Project 25 began in 2011 as a pilot project to provide housing and wraparound services to homeless people with a history of accessing high-cost, taxpayer-funded services. In this Housing First program, clients receive services including Intensive Case Management, a personalized and comprehensive service plan including substance abuse services, life skills coaching, landlord mediation, transportation assistance, socialization activities, public benefits and health insurance enrollment assistance and employment skills training.  In addition, each individual will receive comprehensive health care services including primary care, psychiatric care, dental care, and medication management in close coordination with the St. Vincent de Paul Village Family Health Center, a Federally Qualified Health Center (FQHC). 

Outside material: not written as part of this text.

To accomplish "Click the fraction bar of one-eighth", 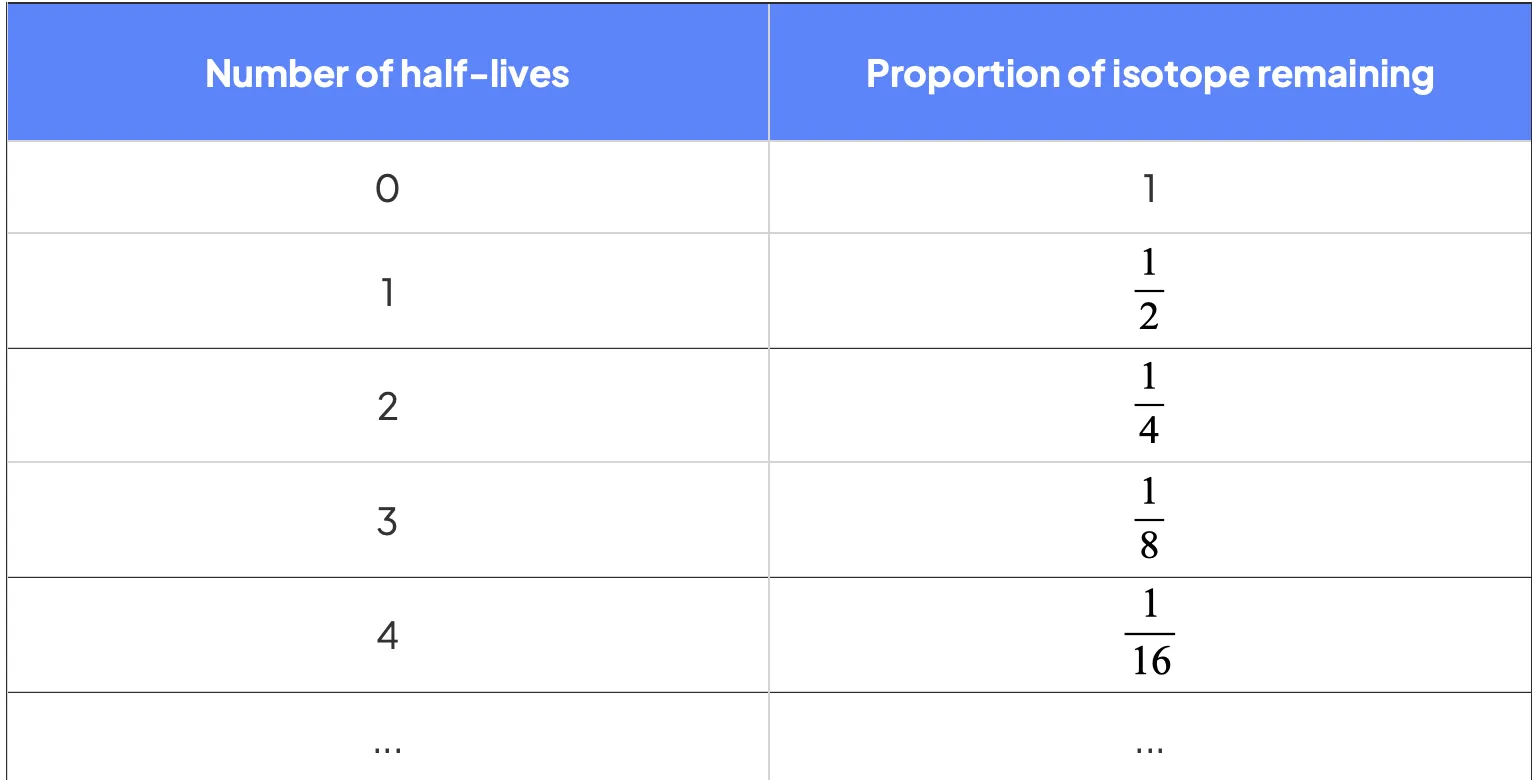I will (x=1149, y=520).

Since implementation, Project 25 has had astonishing success, say organizers. One hundred percent of participants were placed in permanent housing and all of those participants have maintained housing for at least six months. In the year prior to program implementation, selected individuals collectively cost the community over $4.2 million dollars. In the second year of Project 25, the same individuals cost the community a little over $1.5 million dollars, saving approximately $2.7 million. The new grant makes it possible to nearly double the number of clients served by Project 25.

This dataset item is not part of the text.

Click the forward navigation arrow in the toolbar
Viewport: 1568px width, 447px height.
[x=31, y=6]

Since 2011, St. Vincent de Paul Village has managed and overseen Project 25, a Housing-First program sponsored by the United Way in partnership with the County of San Diego, City of San Diego and the San Diego Housing Commission. It remains a collaboration of hospitals, law enforcement and community services providers dedicated to reducing the high utilization of public and private services by homeless individuals.

The most succinct testament to Project 25’s impact on San Diego comes from Douglas Hutchinson, 53, who was chronically homeless for 25 years before he secured permanent housing through Project 25 in 2011. “First comes the Lord, then the Beatles and then Project 25.”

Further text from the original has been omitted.